# Aim of the task
Identify each line below that contains the word "plus", and copy it out.

# # # # #

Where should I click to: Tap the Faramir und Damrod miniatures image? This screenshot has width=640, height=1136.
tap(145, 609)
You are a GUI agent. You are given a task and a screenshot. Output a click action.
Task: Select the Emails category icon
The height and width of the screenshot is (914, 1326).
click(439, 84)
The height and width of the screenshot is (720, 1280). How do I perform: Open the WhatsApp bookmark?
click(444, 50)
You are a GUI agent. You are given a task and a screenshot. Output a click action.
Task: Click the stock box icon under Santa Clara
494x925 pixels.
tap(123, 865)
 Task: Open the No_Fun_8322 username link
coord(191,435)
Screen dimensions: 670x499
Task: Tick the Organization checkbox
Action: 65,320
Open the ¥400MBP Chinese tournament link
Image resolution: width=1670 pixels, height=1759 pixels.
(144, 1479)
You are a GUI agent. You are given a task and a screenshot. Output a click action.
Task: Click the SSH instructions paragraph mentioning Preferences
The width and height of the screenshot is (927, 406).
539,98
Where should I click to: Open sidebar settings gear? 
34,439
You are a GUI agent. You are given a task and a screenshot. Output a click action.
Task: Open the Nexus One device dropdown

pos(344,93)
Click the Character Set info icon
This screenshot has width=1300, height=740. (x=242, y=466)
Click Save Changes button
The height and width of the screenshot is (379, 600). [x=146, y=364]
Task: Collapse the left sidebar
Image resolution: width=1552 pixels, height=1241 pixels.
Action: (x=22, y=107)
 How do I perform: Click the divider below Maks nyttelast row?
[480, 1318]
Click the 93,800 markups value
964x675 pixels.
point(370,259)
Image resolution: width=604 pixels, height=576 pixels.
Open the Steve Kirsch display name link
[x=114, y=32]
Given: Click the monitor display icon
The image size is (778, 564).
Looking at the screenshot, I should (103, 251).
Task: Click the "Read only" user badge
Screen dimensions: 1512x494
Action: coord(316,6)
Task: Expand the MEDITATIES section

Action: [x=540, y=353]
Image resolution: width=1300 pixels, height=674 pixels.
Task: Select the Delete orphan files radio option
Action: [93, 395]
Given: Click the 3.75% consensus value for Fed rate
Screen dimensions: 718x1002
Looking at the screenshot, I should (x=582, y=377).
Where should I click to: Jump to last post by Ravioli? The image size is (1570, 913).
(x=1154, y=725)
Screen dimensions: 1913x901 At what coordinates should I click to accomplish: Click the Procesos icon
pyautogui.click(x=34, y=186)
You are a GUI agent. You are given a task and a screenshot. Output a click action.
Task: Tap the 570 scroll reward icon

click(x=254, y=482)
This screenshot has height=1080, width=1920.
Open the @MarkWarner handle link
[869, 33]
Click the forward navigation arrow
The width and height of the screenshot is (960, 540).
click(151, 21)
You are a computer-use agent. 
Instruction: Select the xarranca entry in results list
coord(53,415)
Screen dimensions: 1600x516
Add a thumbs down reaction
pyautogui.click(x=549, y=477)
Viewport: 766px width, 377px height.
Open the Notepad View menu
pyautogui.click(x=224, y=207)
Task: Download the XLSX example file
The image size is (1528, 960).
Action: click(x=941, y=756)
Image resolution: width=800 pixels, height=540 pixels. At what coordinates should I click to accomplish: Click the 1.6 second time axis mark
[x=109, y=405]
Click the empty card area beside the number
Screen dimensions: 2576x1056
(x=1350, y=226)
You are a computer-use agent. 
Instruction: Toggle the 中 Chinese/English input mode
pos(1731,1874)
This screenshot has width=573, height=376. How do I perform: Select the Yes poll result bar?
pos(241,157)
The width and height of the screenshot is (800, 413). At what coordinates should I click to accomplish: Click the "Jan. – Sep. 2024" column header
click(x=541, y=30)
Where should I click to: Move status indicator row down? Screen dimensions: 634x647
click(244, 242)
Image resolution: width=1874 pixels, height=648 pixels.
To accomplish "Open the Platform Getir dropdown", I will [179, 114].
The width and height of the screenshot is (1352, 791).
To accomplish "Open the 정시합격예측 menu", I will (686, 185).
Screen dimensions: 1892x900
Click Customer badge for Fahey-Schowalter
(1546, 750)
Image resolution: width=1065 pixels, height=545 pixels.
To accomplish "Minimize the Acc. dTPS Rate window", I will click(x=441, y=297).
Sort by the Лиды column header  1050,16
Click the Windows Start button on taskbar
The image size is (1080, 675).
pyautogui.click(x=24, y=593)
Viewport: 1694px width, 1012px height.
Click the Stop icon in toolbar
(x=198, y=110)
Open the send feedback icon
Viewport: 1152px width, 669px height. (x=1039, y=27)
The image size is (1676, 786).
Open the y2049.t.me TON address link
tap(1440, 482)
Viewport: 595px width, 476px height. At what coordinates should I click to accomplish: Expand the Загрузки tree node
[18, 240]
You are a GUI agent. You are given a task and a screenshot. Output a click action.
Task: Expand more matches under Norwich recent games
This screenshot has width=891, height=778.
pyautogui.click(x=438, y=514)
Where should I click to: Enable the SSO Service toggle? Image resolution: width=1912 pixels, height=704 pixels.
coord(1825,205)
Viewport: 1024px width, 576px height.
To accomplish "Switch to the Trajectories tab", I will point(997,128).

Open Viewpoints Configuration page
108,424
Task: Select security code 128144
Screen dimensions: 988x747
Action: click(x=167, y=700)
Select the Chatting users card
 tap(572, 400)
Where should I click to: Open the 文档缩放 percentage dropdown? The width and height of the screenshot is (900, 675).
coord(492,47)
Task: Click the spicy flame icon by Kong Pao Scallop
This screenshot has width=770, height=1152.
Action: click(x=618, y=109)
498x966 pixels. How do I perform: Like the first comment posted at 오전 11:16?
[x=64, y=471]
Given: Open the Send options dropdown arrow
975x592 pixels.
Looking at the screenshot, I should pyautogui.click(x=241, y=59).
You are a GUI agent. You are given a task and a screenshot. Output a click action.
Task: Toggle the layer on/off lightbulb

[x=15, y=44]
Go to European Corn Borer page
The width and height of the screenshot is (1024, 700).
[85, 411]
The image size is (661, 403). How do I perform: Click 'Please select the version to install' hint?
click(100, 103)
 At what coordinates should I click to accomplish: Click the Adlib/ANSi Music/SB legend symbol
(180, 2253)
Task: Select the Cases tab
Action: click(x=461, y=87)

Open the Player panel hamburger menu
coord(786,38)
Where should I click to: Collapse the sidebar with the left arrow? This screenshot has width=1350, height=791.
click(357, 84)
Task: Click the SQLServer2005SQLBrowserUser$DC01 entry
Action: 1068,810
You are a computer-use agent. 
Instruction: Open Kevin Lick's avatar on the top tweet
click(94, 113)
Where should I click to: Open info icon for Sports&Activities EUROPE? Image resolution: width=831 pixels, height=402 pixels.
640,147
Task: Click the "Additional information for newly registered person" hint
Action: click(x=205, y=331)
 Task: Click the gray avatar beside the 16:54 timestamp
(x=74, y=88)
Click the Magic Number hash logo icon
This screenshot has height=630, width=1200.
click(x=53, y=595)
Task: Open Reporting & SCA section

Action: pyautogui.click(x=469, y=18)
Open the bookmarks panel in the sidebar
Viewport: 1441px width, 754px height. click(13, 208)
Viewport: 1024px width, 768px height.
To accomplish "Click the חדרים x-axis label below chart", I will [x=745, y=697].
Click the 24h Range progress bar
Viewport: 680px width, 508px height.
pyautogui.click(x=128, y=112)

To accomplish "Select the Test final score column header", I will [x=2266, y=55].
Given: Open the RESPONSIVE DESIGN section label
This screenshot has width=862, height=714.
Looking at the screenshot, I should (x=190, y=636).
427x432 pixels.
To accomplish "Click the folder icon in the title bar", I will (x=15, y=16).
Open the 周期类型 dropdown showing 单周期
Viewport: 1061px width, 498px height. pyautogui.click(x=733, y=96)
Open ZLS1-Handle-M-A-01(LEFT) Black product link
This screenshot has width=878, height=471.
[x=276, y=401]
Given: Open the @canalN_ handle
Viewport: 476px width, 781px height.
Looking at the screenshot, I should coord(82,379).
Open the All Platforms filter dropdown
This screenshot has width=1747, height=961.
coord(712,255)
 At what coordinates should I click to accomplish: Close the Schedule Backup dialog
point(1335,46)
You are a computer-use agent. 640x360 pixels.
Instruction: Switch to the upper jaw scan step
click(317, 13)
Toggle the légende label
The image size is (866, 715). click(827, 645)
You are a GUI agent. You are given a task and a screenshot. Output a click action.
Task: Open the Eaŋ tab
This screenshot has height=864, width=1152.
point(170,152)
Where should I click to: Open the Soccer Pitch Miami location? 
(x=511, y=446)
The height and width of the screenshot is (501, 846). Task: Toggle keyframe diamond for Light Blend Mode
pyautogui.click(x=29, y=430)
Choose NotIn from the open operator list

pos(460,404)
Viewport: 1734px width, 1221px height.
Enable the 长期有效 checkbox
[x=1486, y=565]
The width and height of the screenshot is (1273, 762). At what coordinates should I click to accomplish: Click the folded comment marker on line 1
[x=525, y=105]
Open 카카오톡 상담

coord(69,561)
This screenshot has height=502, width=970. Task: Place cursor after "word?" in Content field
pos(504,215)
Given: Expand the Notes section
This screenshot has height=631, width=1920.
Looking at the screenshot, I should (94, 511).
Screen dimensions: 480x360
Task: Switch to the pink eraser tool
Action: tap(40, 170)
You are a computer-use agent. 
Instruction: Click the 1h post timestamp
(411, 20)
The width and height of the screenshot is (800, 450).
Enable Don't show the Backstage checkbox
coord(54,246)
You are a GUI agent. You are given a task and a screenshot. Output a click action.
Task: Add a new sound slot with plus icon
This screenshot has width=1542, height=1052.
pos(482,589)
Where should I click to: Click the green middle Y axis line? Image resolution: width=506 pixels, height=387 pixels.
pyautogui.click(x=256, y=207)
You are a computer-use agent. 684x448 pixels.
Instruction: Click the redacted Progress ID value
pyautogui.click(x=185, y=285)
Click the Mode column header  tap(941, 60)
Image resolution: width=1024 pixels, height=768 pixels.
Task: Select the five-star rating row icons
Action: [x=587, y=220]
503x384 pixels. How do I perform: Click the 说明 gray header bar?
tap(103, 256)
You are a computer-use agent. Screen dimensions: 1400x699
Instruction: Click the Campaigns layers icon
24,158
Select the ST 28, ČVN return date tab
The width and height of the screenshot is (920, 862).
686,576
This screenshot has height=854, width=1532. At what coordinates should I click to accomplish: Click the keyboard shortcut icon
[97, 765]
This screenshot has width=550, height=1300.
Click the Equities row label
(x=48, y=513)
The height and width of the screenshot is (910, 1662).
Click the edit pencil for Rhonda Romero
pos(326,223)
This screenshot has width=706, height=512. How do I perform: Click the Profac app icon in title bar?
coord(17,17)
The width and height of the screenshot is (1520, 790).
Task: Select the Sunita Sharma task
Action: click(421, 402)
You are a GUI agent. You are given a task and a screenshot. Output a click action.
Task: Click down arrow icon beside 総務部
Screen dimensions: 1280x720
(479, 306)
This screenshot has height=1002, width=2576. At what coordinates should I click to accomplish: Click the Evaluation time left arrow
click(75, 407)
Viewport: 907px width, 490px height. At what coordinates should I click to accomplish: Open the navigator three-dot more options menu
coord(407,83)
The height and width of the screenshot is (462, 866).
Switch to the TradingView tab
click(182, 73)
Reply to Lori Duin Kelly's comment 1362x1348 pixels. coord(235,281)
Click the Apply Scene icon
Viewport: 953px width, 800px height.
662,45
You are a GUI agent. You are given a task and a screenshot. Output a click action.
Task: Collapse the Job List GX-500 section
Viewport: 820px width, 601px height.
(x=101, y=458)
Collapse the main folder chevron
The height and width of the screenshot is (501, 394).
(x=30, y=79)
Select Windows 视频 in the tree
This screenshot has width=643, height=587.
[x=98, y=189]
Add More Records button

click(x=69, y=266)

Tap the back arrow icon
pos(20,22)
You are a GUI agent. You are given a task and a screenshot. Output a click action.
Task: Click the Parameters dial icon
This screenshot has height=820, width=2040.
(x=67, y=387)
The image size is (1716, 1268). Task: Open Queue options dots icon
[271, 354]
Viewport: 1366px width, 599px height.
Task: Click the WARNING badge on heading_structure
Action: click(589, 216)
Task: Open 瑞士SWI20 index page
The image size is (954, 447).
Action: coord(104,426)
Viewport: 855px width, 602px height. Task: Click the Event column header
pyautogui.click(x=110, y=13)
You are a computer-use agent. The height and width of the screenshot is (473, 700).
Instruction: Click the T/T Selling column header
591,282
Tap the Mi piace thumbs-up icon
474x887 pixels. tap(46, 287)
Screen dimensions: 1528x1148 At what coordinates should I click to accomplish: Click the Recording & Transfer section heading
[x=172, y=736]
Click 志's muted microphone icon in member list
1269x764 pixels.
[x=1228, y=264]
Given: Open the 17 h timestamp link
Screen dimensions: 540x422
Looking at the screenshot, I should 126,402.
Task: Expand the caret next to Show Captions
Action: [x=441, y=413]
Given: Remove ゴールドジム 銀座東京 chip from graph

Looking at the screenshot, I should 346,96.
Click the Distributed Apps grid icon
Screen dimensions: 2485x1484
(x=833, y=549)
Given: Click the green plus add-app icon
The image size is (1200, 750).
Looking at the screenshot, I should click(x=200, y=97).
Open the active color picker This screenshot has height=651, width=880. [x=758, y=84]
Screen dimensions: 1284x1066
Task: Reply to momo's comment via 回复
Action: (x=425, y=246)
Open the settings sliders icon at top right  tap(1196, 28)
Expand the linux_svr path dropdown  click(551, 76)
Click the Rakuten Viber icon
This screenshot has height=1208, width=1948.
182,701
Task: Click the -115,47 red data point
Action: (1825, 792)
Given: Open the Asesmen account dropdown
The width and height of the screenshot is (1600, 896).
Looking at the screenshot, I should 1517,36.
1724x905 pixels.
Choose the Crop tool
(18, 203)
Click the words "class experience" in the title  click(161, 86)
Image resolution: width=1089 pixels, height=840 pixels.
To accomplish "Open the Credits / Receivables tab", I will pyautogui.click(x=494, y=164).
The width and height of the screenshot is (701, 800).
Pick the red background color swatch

# # # # #

# Exercise solution
Task: Add a new sound slot with plus icon
Given: Click the green plus add-app icon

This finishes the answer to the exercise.